====== Data listing ======

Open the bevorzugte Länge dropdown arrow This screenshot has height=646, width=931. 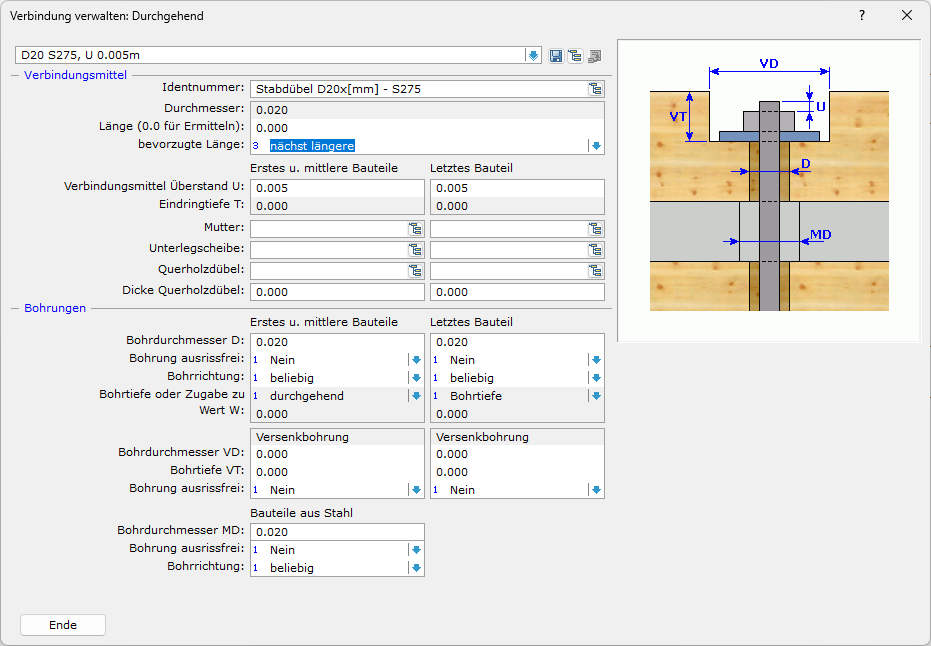pos(596,146)
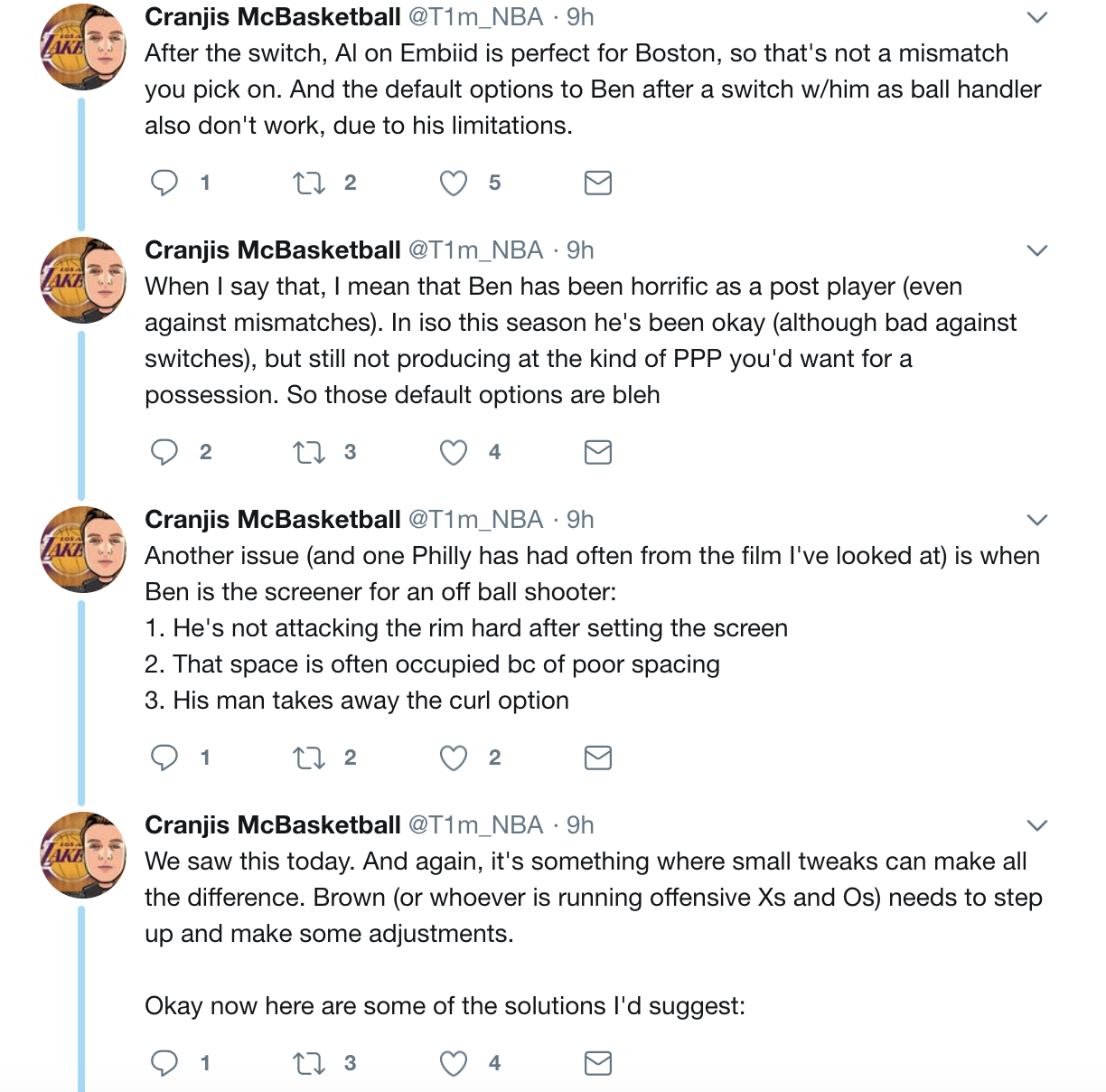Like the tweet about Al on Embiid
1106x1092 pixels.
coord(454,183)
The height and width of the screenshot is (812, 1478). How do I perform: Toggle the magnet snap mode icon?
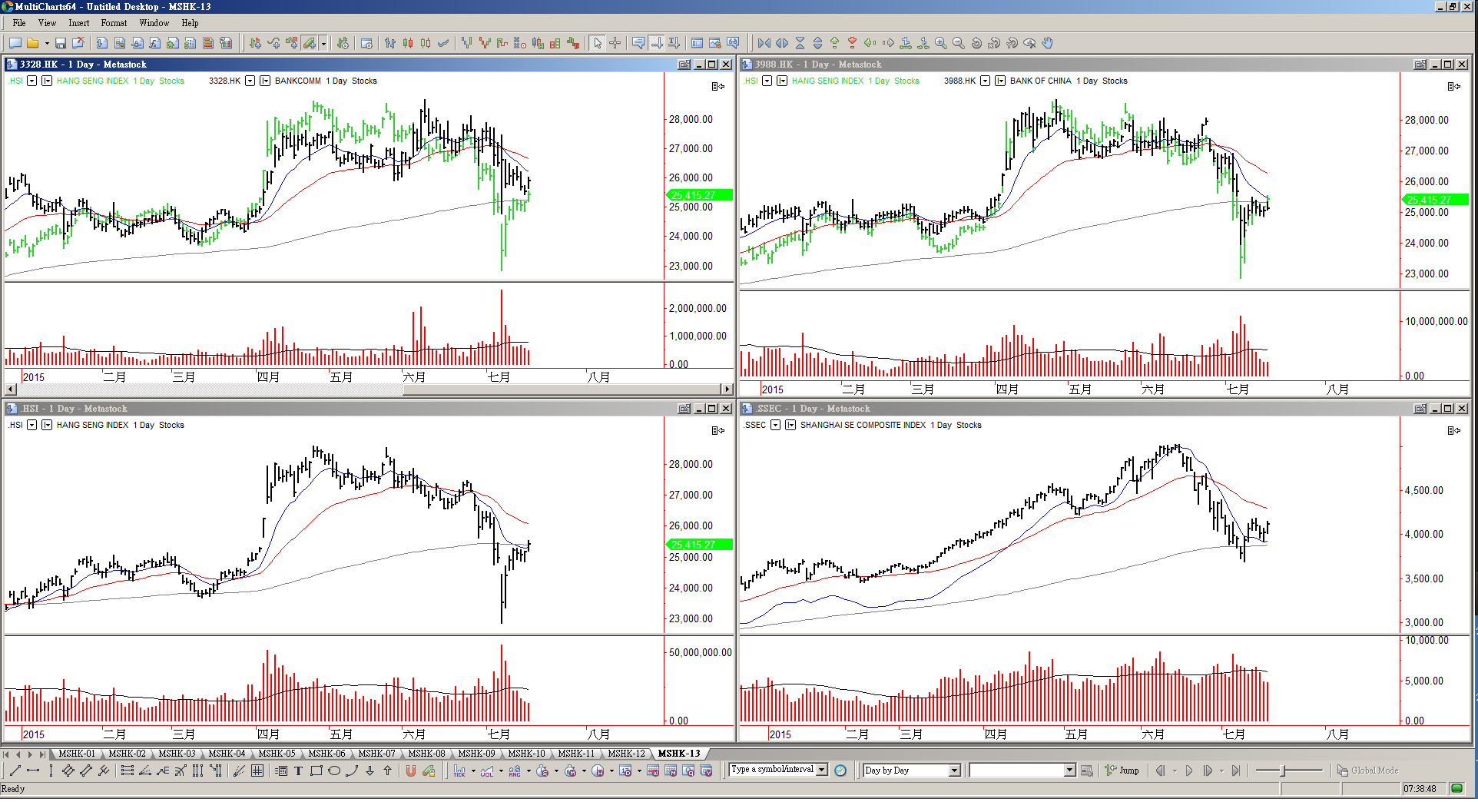[x=411, y=771]
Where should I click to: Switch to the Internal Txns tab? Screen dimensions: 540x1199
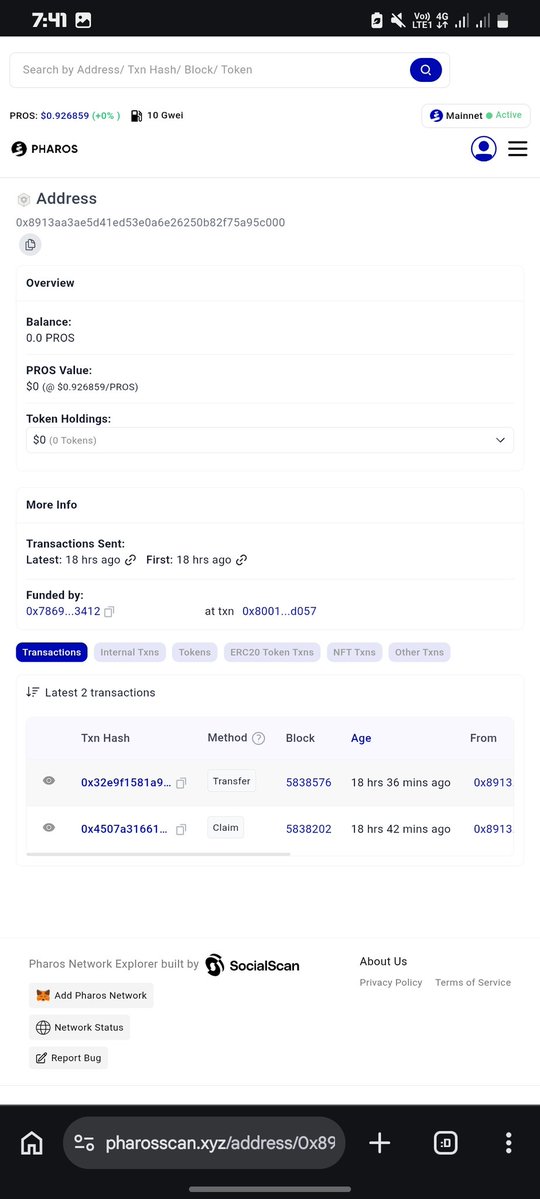coord(130,652)
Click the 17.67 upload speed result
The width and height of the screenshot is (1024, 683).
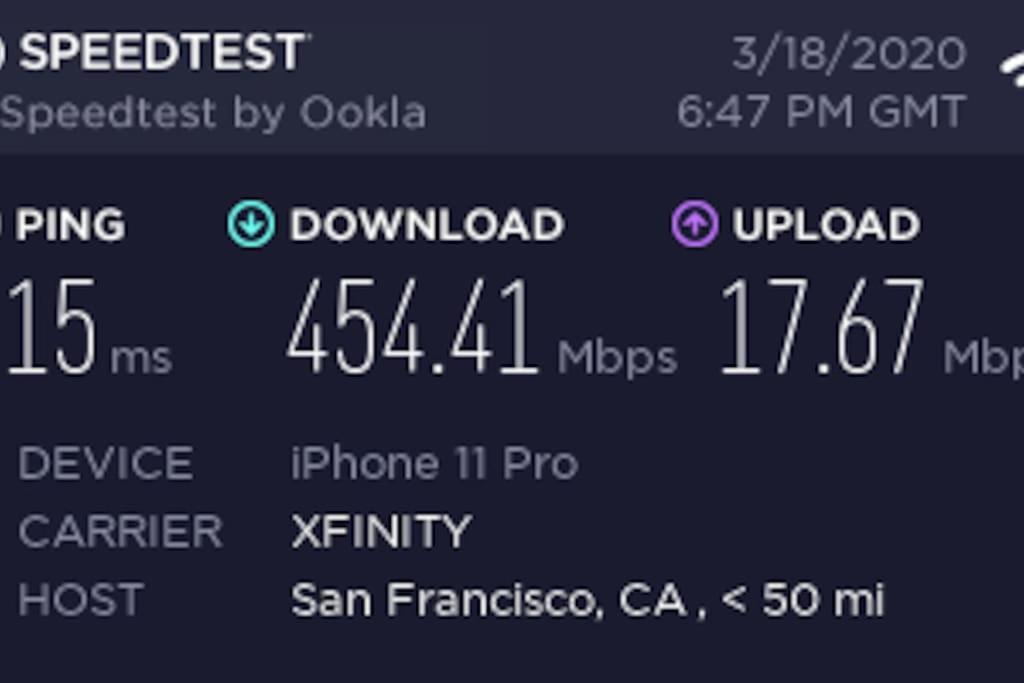(x=822, y=327)
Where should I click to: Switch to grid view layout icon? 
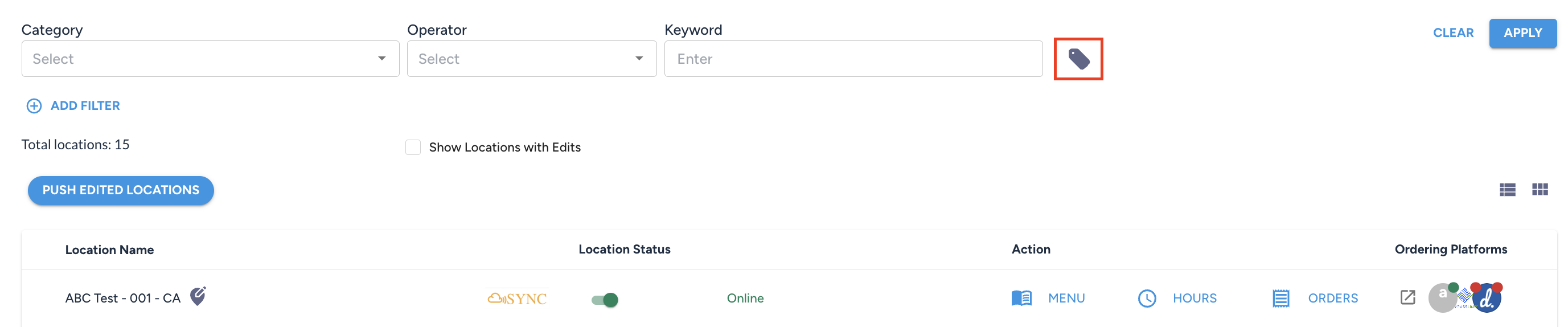point(1540,190)
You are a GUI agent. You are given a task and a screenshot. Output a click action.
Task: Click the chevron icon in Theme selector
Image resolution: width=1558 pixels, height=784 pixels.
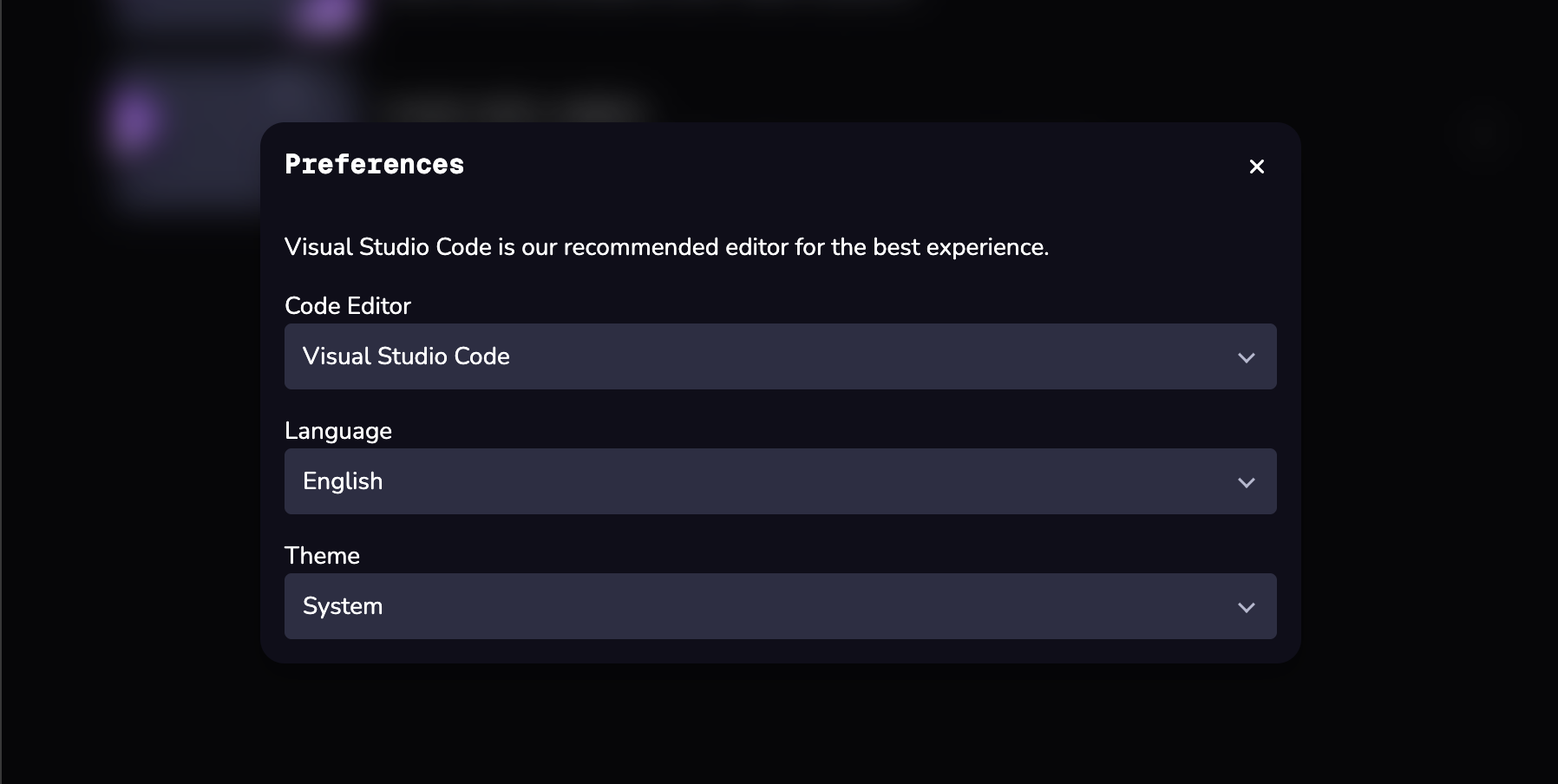tap(1246, 607)
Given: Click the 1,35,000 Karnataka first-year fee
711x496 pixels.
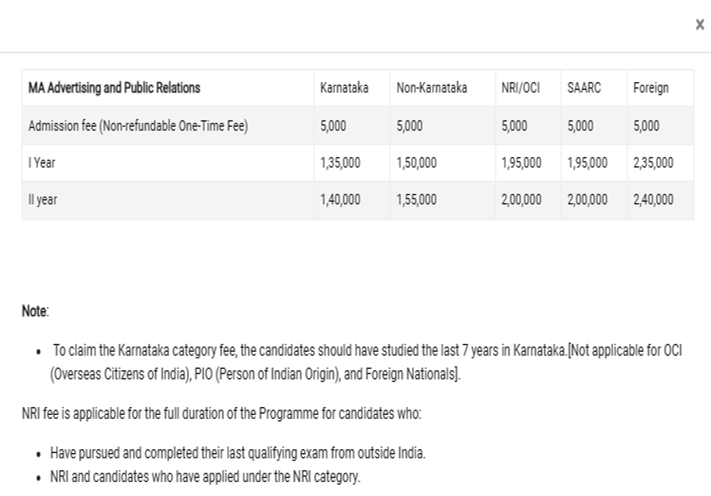Looking at the screenshot, I should click(x=340, y=163).
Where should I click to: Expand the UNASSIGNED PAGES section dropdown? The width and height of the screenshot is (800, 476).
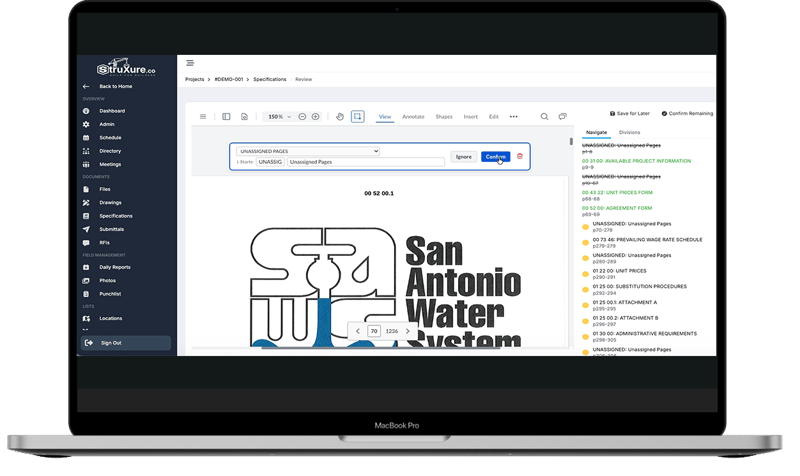(x=308, y=151)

======

Write out exactly the lines from the line that contains "Where should I click to: Switch to grid" through the end of the material, including both ends. No pictures belong in the copy.

Result for this task -
Where should I click to: Switch to grid view layout icon? 
point(1540,190)
You are a GUI agent. You are given a task and a screenshot. Output a click action.
Task: Click the chevron icon in Theme selector
Image resolution: width=1558 pixels, height=784 pixels.
tap(1246, 607)
Given: Click the 1,35,000 Karnataka first-year fee
711x496 pixels.
Looking at the screenshot, I should click(x=340, y=163).
Where should I click to: Expand the UNASSIGNED PAGES section dropdown? The width and height of the screenshot is (800, 476).
(x=308, y=151)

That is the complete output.